Alaska Air Group Posts US$10.3 Million Net Loss in First Quarter
ATW Daily News | Apr. 27, 2007
Alaska Air Group, parent of Alaska Airlines and Horizon Air, recorded a first-quarter net loss of US$10.3 million compared to a loss of US$79.1 million in the 2006 quarter, but said that excluding special items in both years it would have reported a 2007 quarterly loss of US$15.8 million versus a 2006 profit of US$2.8 million. "Higher fuel costs, increased competition and a softer revenue environment in the first quarter make it imperative that we continue to drive changes to keep ticket prices affordable and attract new customers," said Chairman and CEO Bill Ayer.

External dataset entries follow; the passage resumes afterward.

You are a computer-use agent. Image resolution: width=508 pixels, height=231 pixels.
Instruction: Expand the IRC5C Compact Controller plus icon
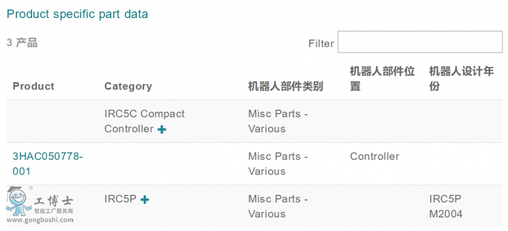[x=162, y=129]
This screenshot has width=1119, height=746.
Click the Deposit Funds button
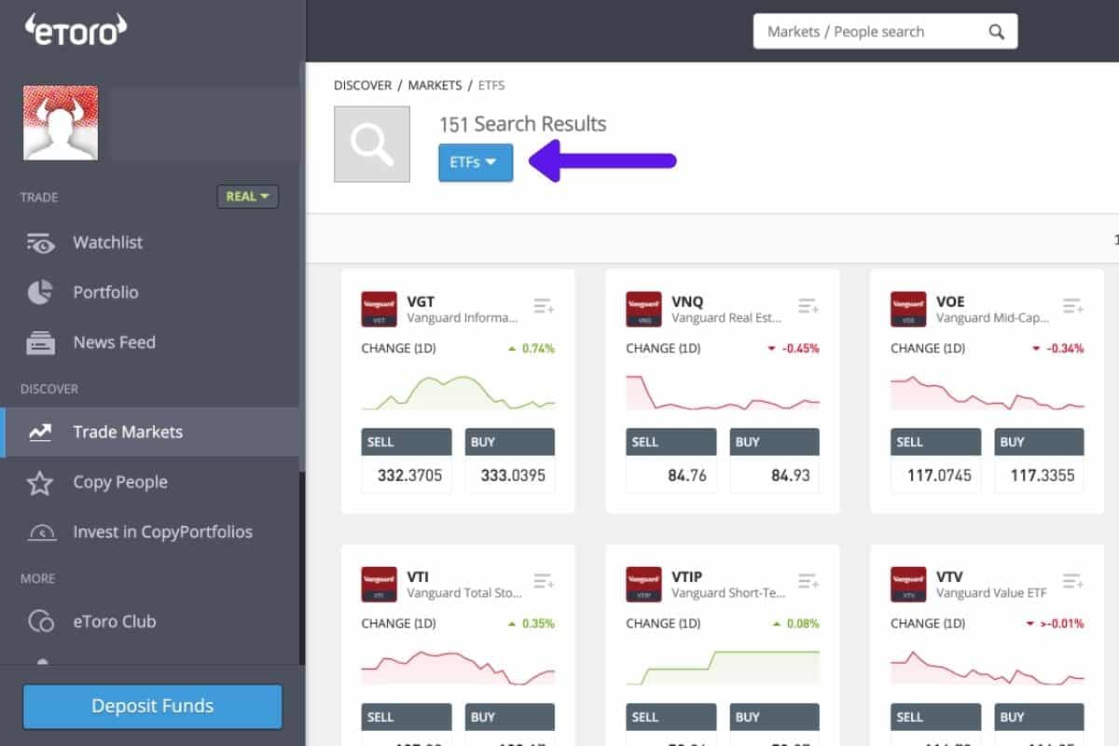click(151, 706)
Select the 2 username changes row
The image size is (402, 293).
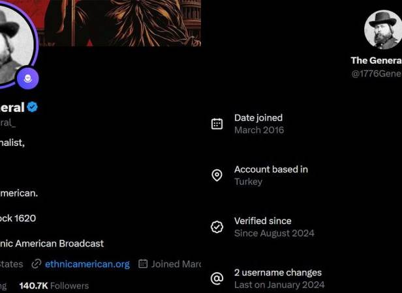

The 2006 first-quarter result included an impairment charge of US$131.1 million related to the decision to retire MD-80s earlier than planned, while this year's result included the impact of mark-to-market adjustments related to fuel hedge contracts. Group operating revenues rose 3.3% in the quarter to US$759.4 million while operating expenses dropped 9.7% to US$777.5 million, sending operating loss down to US$18.1 million from US$125.2 million in the 2006 quarter.
At Alaska Airlines, pre-tax loss decreased to US$7.5 million from US$124.7 million a year earlier as revenues rose 11.8% to US$659.8 million and expenses fell 6.3% to US$669.7 million. RPMs dipped 0.3% to 4.07 billion as ASMs lifted 2.8% to 5.69 billion, sending load factor down 2.3 points to 71.4%. Yield was up 2% to 13.43 cents, RASM was essentially level at 10.58 cents, CASM was down 17.6% to 10.57 cents and CASM excluding fuel and fleet transition costs declined 1.3% to 7.80 cents. Horizon Air posted a pre-tax loss of US$9.2 million, worsened from a loss of US$400,000 in the prior year, on a 10.5% gain in revenue to US$161.6 million.